» **About this task**
Starting at the line that contains "How do I perform: Click", transcribe every remaining line of the data below exactly, and omit all pictures.

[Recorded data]
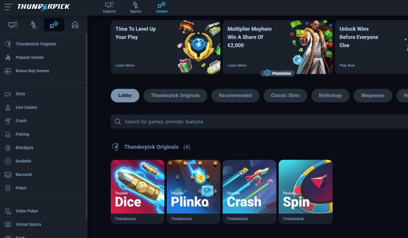Click the Thunderpick logo
This screenshot has width=408, height=238.
43,7
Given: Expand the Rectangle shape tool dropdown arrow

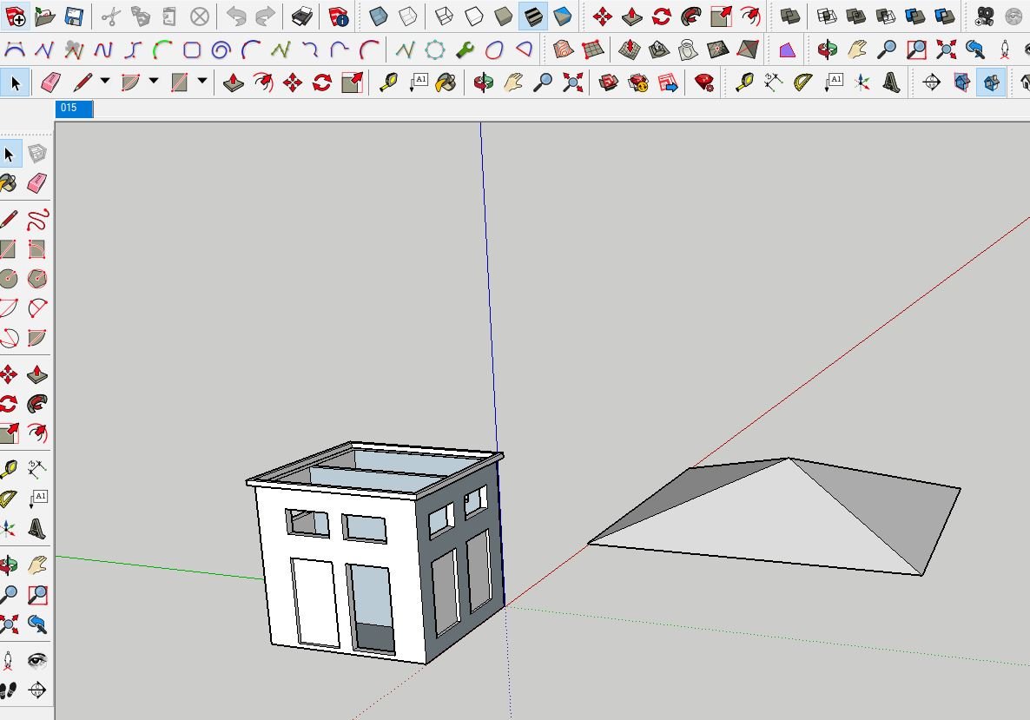Looking at the screenshot, I should click(x=202, y=82).
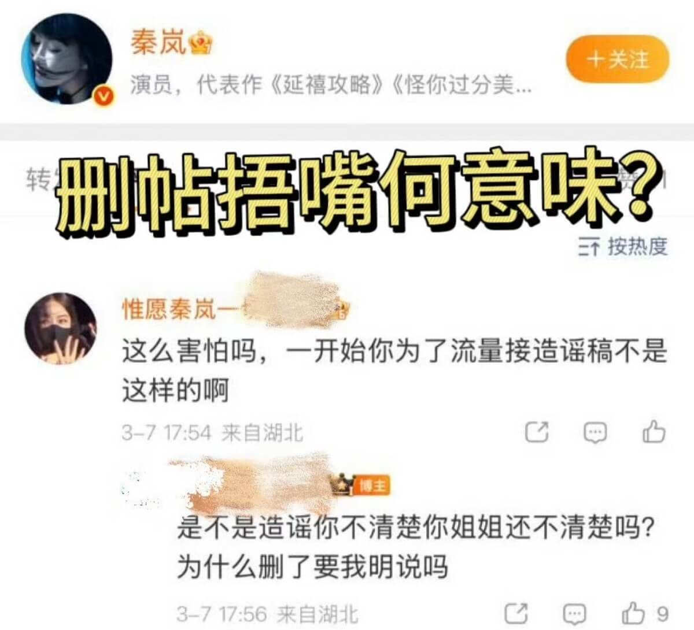This screenshot has height=630, width=694.
Task: Share the 17:54 comment
Action: 536,432
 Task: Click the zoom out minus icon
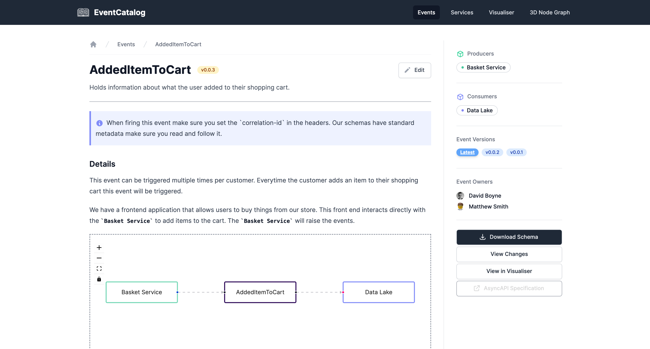(99, 258)
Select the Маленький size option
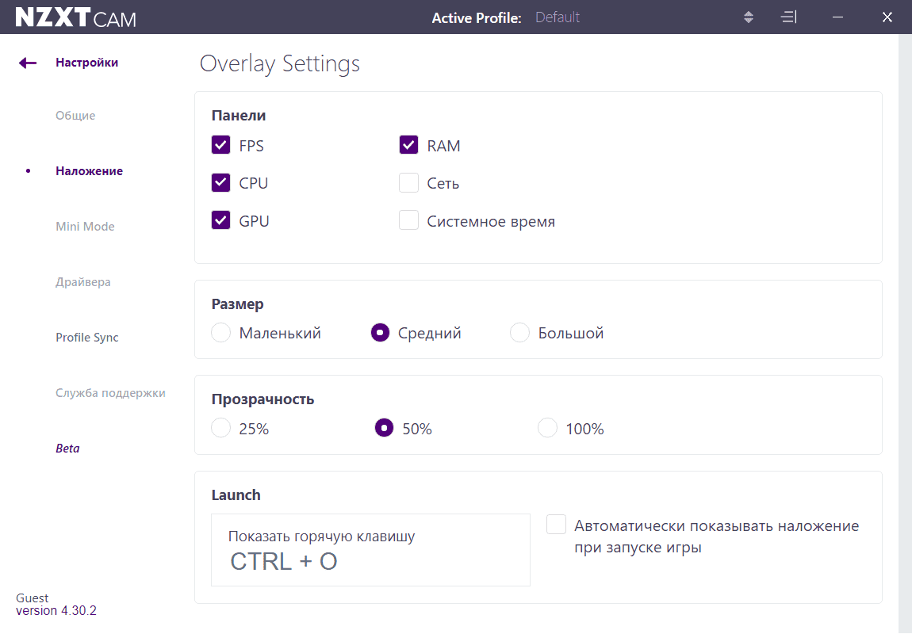 pyautogui.click(x=221, y=333)
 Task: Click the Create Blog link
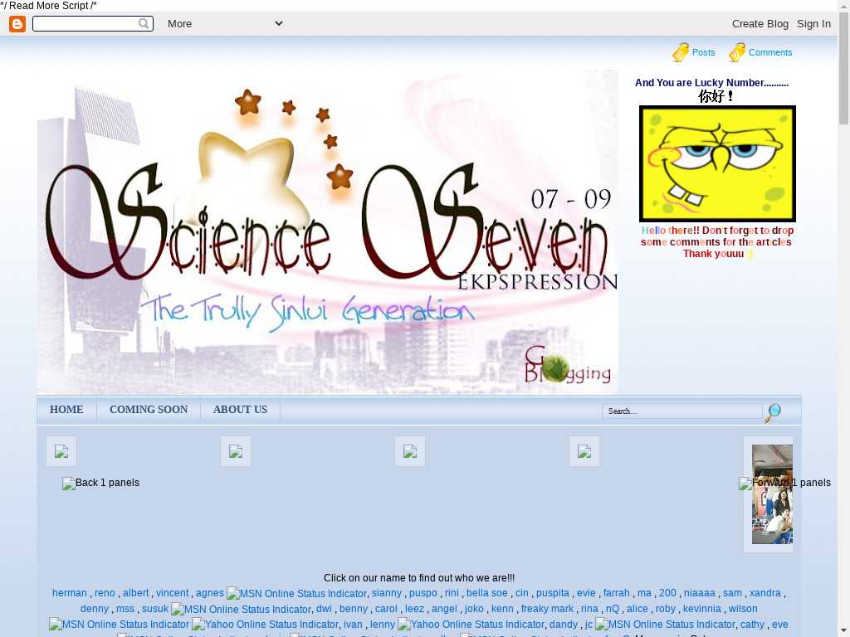[x=760, y=24]

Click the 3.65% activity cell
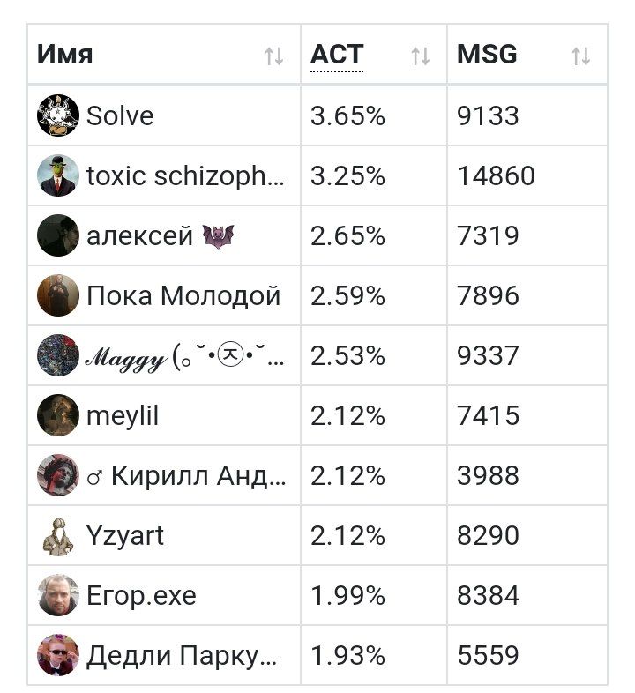point(374,116)
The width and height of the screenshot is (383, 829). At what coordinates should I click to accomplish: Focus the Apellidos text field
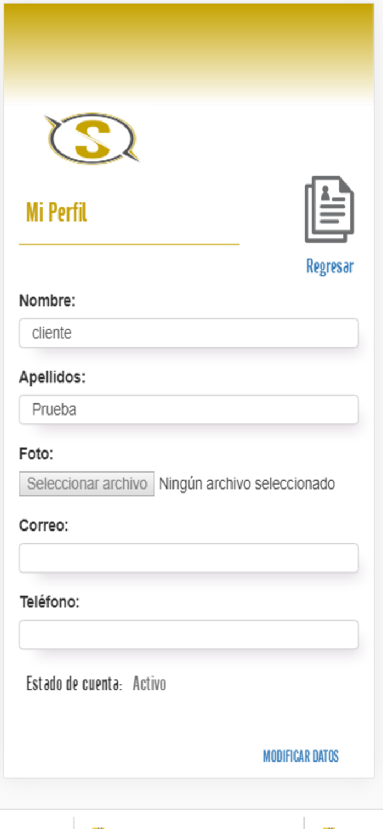pyautogui.click(x=188, y=410)
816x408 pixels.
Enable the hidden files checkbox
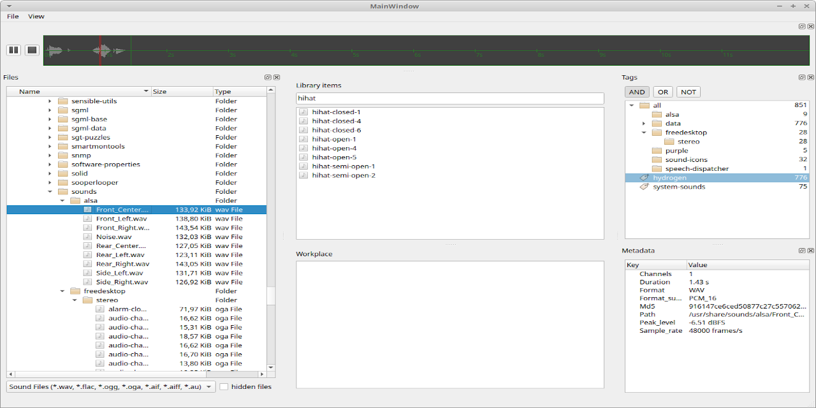[224, 386]
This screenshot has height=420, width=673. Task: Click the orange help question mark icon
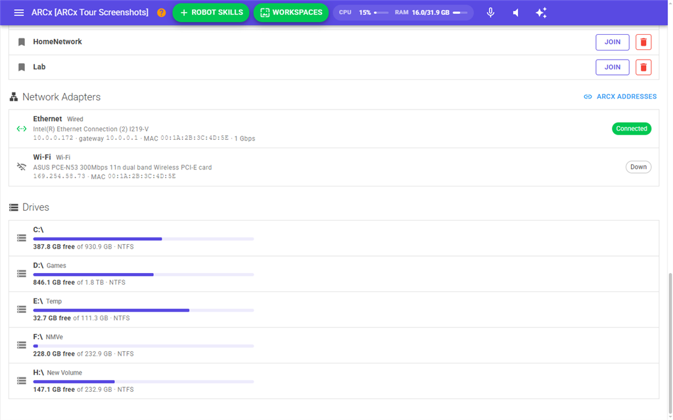coord(162,12)
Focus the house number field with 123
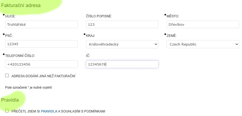The width and height of the screenshot is (242, 116). (x=122, y=24)
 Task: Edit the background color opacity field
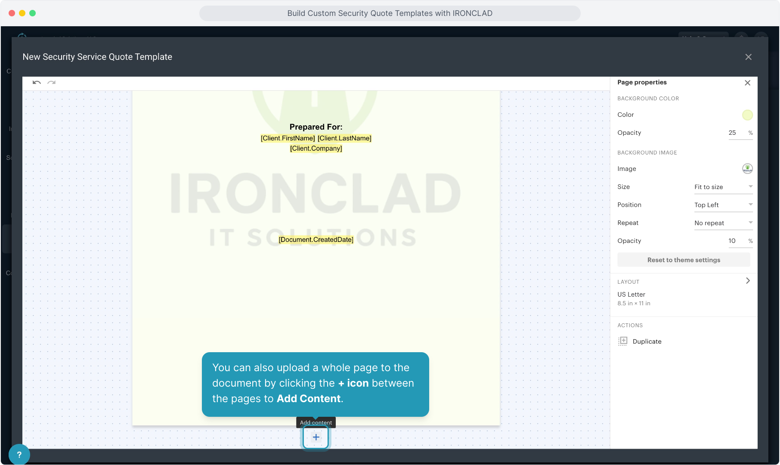coord(736,133)
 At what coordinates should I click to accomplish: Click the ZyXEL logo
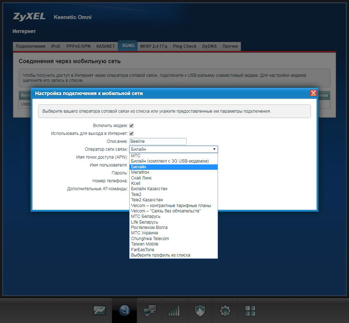pos(29,17)
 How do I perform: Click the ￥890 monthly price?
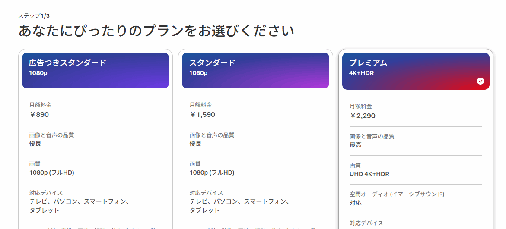point(39,115)
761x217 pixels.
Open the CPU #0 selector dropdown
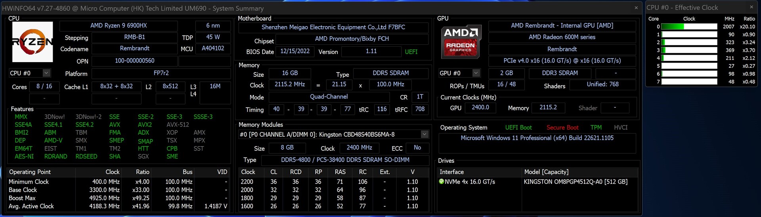(x=46, y=73)
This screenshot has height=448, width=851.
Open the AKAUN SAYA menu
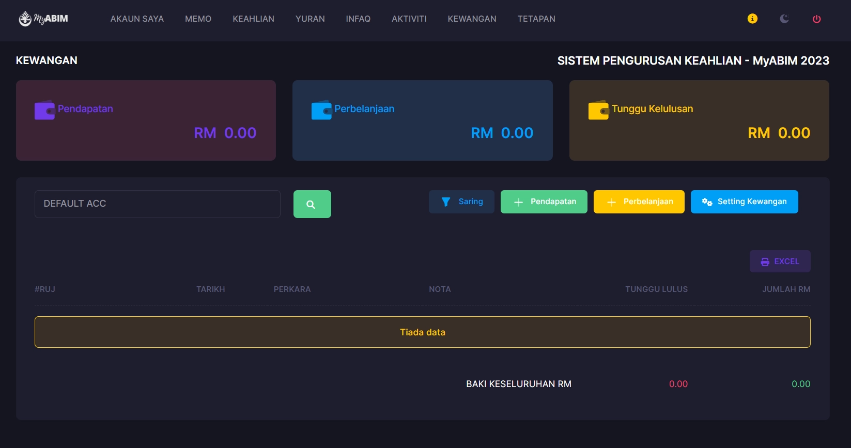[137, 19]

» **Written response**
 How do I perform: Click the ￥890 monthly price?
point(39,115)
761x217 pixels.
Open the CPU #0 selector dropdown
(x=46, y=73)
This screenshot has height=448, width=851.
Open the AKAUN SAYA menu
[137, 19]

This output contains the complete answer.